EXERCISE DESCRIPTION
Below are records. Find each line in them that holds the word "computer" and copy it.

====== INFORMATION

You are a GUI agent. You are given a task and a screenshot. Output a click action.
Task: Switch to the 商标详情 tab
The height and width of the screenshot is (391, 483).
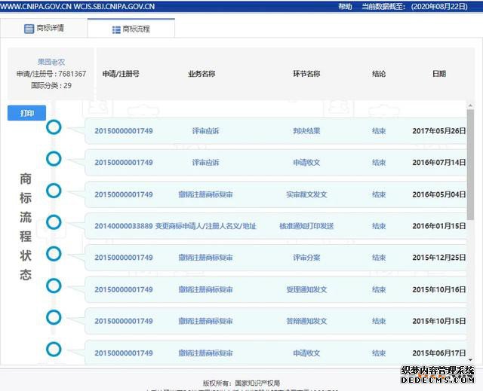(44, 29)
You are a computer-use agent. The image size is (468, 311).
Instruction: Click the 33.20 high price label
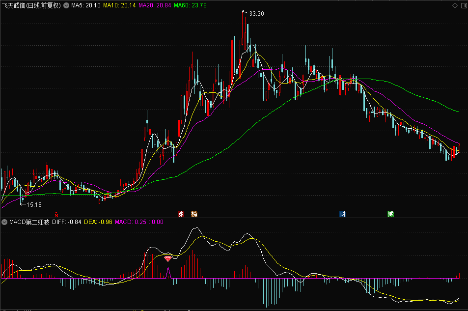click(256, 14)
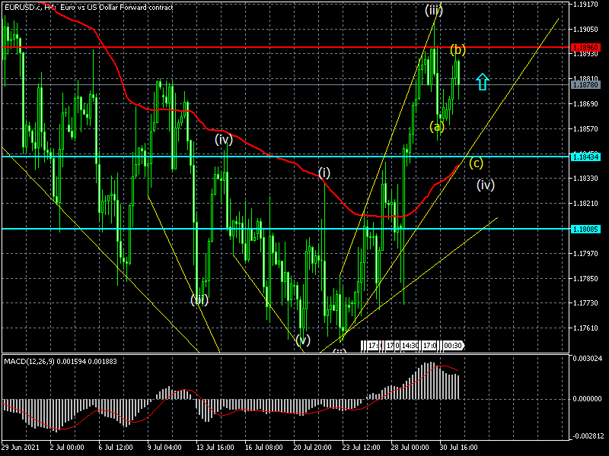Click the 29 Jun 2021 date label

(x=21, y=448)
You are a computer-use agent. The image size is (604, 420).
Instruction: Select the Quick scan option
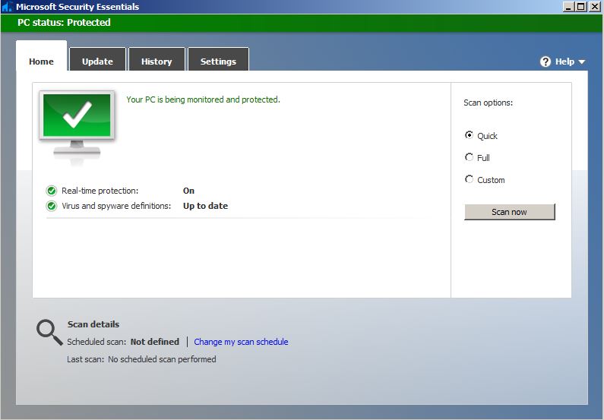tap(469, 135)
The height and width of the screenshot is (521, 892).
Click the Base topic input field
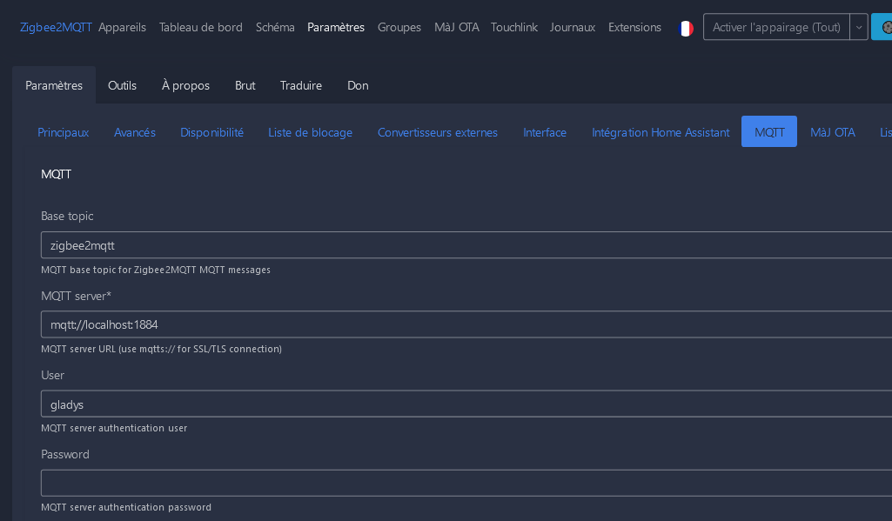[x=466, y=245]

============
====== INFORMATION

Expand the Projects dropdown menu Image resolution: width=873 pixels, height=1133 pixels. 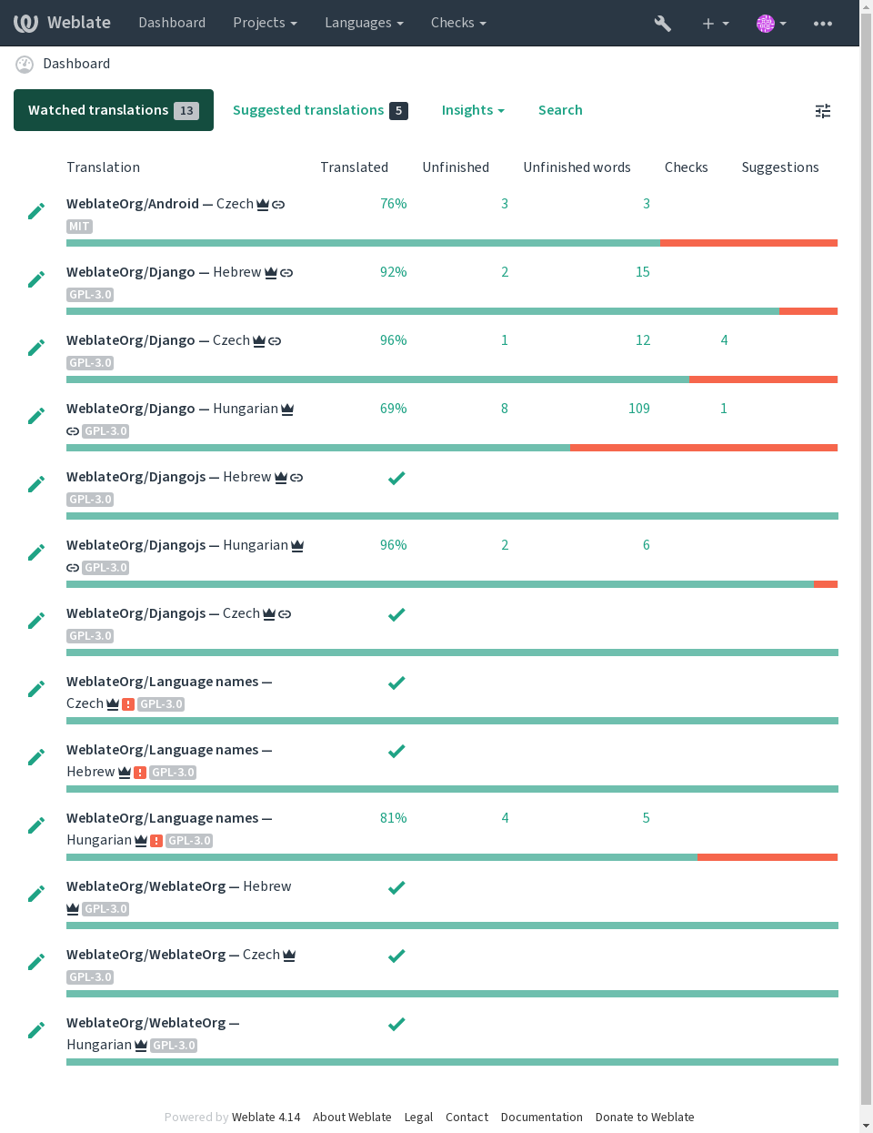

============

EXERCISE SOLUTION
You are a computer-use agent. The image size is (468, 311).
You are a computer-use agent. The image size is (604, 420).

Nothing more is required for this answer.